Las preocupaciones sobre la salud de la economía china y otra gran liquidación de inversiones en el sector farmacéutico arrastraron el lunes el mercado accionario a su peor nivel del año.

Empresas del sector energético y de materias primas cayeron ante los reportes de que las ganancias de las compañías industriales chinas sufrieron un marcado declive en agosto, incrementando las inquietudes sobre una recesión en la segunda economía más grande del mundo. Las acciones en el sector de servicios de salud retrocedieron, debido a que las farmacéuticas alargaron su tendencia a la baja de la semana anterior provocada por presiones legislativas sobre sus políticas de precios.

Durante agosto y septiembre las acciones cayeron visiblemente por el temor de que la desaceleración en China sea peor a lo pensado originalmente y contagie a otras economías emergentes. La recesión podría comenzar a perjudicar a empresas estadounidenses que dependen de la demanda en el extranjero para obtener gran parte de sus ganancias.

"Cuando el mercado está a la baja, el primer lugar al que hay que voltear a ver es China", dijo John Manley, estratega de inversiones en Wells Fargo Fund Management. "Ahora mismo, necesitamos evidencia de que China no está retrocediendo tanto y que las ganancias estarán bien".

El índice Standard & Poor's 500 cayó 49,57 puntos, 2,6%, hasta los 1.881,77. El indicador está actualmente 14 puntos por encima de su peor nivel del año, alcanzado el 25 de agosto.

El promedio industrial Dow Jones perdió 312,78 unidades, 1,9%, para cerrar en 16.001,89. El compuesto Nasdaq se desplomó 142,53 puntos, 3%, hasta 4.543,97.

El retroceso del lunes volvió a colocar al S&P 500 en "corrección" un término de Wall Street que significa un descenso de al menos 10% respecto a su más reciente máximo. El indicador está 11,7% debajo de las 2.130,82 unidades alcanzadas en mayo de este año.
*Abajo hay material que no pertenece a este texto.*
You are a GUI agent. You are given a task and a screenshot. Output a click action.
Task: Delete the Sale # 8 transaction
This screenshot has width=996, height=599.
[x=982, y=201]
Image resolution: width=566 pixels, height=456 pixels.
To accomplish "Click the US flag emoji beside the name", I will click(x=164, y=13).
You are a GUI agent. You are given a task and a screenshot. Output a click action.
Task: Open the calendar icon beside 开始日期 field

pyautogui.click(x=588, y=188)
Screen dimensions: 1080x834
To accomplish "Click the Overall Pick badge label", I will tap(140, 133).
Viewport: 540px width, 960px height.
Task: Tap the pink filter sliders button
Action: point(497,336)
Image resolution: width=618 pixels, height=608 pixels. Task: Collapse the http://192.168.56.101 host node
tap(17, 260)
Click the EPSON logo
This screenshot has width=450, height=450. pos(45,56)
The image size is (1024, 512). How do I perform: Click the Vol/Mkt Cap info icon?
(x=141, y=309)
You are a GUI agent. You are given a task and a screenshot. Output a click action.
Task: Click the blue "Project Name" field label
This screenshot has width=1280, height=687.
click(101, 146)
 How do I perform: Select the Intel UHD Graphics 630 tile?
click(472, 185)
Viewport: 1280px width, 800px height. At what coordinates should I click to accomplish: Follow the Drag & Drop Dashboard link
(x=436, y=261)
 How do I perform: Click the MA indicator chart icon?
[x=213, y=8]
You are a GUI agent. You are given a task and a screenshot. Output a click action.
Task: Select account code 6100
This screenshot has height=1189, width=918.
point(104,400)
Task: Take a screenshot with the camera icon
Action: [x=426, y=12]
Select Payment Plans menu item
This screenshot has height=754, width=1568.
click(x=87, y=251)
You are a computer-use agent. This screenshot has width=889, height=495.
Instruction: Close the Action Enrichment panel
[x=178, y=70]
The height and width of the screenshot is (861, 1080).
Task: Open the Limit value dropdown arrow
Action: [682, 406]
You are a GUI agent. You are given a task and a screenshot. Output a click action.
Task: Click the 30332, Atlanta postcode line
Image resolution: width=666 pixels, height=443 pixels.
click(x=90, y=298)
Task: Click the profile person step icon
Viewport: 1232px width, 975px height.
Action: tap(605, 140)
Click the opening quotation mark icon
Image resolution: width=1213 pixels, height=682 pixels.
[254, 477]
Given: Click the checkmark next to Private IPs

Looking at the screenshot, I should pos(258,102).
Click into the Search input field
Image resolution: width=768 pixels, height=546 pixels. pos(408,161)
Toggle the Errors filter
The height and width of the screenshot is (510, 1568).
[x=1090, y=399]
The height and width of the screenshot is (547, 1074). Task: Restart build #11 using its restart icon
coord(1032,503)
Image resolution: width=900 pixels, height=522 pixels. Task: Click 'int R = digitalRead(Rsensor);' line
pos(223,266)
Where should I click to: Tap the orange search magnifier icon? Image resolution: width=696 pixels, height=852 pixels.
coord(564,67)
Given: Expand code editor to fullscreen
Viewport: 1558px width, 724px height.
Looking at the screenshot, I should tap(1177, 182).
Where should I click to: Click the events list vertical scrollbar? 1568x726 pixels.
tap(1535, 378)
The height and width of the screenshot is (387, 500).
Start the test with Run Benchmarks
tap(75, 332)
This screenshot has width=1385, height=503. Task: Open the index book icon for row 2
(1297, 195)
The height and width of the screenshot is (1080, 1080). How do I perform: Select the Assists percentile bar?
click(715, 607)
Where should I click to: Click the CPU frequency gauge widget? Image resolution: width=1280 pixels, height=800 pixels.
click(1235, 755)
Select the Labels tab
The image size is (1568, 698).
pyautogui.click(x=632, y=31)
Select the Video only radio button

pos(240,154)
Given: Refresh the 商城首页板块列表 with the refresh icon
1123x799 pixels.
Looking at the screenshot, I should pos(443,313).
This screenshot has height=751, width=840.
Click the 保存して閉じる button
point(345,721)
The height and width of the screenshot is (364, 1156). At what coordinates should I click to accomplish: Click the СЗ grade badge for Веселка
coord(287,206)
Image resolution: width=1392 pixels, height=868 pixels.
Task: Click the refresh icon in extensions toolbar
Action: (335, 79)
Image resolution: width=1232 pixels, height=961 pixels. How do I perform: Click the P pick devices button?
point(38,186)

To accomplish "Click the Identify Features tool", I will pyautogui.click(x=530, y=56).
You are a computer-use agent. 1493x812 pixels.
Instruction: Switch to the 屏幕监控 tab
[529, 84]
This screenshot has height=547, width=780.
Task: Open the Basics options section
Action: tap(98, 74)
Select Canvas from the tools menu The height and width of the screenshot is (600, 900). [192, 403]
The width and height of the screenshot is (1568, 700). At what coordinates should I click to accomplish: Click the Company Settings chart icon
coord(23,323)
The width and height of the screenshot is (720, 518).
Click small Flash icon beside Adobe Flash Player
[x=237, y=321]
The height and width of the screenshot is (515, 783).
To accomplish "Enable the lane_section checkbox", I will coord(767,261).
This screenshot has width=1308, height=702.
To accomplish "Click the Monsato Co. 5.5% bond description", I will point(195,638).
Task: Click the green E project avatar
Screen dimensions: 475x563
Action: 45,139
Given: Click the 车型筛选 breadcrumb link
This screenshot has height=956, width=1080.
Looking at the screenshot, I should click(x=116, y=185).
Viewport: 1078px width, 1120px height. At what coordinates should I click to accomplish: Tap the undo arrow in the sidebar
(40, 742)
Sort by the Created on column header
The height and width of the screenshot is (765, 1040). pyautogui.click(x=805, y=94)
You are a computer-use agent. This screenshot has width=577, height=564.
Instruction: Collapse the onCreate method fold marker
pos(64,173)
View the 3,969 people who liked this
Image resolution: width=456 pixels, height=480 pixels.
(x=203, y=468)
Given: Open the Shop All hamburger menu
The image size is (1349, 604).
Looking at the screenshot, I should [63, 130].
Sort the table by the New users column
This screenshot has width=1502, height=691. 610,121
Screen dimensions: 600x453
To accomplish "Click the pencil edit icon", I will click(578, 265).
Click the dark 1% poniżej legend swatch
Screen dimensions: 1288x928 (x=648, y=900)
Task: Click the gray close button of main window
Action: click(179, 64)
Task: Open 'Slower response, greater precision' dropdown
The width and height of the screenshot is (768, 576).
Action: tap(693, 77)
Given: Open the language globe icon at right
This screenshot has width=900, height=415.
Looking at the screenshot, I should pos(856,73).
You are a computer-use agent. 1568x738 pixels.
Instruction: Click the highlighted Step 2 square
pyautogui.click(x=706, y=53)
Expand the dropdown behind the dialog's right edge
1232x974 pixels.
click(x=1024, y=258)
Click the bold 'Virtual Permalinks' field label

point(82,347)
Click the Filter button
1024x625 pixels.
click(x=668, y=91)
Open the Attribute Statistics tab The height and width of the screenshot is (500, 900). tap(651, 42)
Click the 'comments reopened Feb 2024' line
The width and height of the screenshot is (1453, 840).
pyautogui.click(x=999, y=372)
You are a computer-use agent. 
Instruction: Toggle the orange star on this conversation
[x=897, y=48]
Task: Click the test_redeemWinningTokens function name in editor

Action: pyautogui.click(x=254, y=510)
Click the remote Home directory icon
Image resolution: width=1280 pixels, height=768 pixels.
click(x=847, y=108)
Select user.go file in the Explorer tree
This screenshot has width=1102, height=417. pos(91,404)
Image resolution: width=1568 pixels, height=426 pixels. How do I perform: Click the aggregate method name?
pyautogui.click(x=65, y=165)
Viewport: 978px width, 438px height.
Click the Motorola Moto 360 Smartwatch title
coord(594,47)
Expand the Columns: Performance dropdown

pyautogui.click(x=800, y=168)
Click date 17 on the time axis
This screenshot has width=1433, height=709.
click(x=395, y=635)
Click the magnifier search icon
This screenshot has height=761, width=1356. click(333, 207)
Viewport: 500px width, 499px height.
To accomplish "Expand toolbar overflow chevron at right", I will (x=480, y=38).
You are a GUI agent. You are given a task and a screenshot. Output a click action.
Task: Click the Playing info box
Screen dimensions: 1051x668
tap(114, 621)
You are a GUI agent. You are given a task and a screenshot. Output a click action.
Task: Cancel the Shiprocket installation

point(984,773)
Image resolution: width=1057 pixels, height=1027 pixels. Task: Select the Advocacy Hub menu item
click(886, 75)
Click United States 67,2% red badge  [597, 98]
Algunos analistas se sorprendieron con la intensidad de las ventas del lunes, dada la relativa solidez de la economía estadounidense. Las contrataciones se están recuperando, así como el mercado de bienes raíces.

"La economía sigue mejorando. No hay motivos para una presión de ventas tan severa como esta", dijo Robert Pavlik, estratega de mercado en jefe para Boston Private Wealth.

El sector farmacéutico extendió su tendencia de ventas por segunda semana consecutiva. El índice Nasdaq Biotechnology retrocedió 6%, su peor jornada en más de cuatro años. El sector, uno de los favoritos de los inversionistas, retrocedió la semana pasada luego de que la candidata presidencial demócrata, Hillary Rodham Clinton anunció un plan para combatir el reciente incremento de los medicamentos. El sector ha perdido 27% desde que en julio alcanzó su mejor momento.

La metalúrgica Alcoa fue una de las empresas que marchó contra corriente el lunes y cerró al alza luego de anunciar que se dividirá en dos empresas independientes. Sus acciones se incrementaron 6% hasta los 9,59 dólares.

En Europa, Volkswagen retomó su descenso y perdió 7% luego de que fiscales alemanes abrieran una investigación contra su ex director general, Martin Winterkorn, para intentar determinar la responsabilidad por la venta de vehículos con datos de emisiones manipulados.

Las acciones de otras armadoras europeas como BMW, Daimler y Fiat Chrysler también cerraron a la baja.

Los precios de los bonos del gobierno estadounidense se incrementaron, rediciendo el rendimiento a 10 años de las notas del Tesoro a 2,10% con respecto al 2,16% del viernes.

El precio del crudo tuvo una marcada pérdida ante la preocupación de una débil economía global que reduciría la demanda de energía. El crudo estadounidense de referencia perdió 1,27 dólares para cerrar a 44,43 dólares por barril en Nueva York. El crudo Brent, un referente internacional utilizado por muchas refinerías estadounidenses, perdió 1,26 dólares para cerrar a 47,34 dólares por barril en Londres.

El oro perdió 13,90 dólares para venderse en 1.131,70 dólares por onza. La plata retrocedió 57 centavos para terminar en 14,54 dólares por onza y el cobre perdió 3,2 centavos para ubicarse en 2,25 dólares por libra.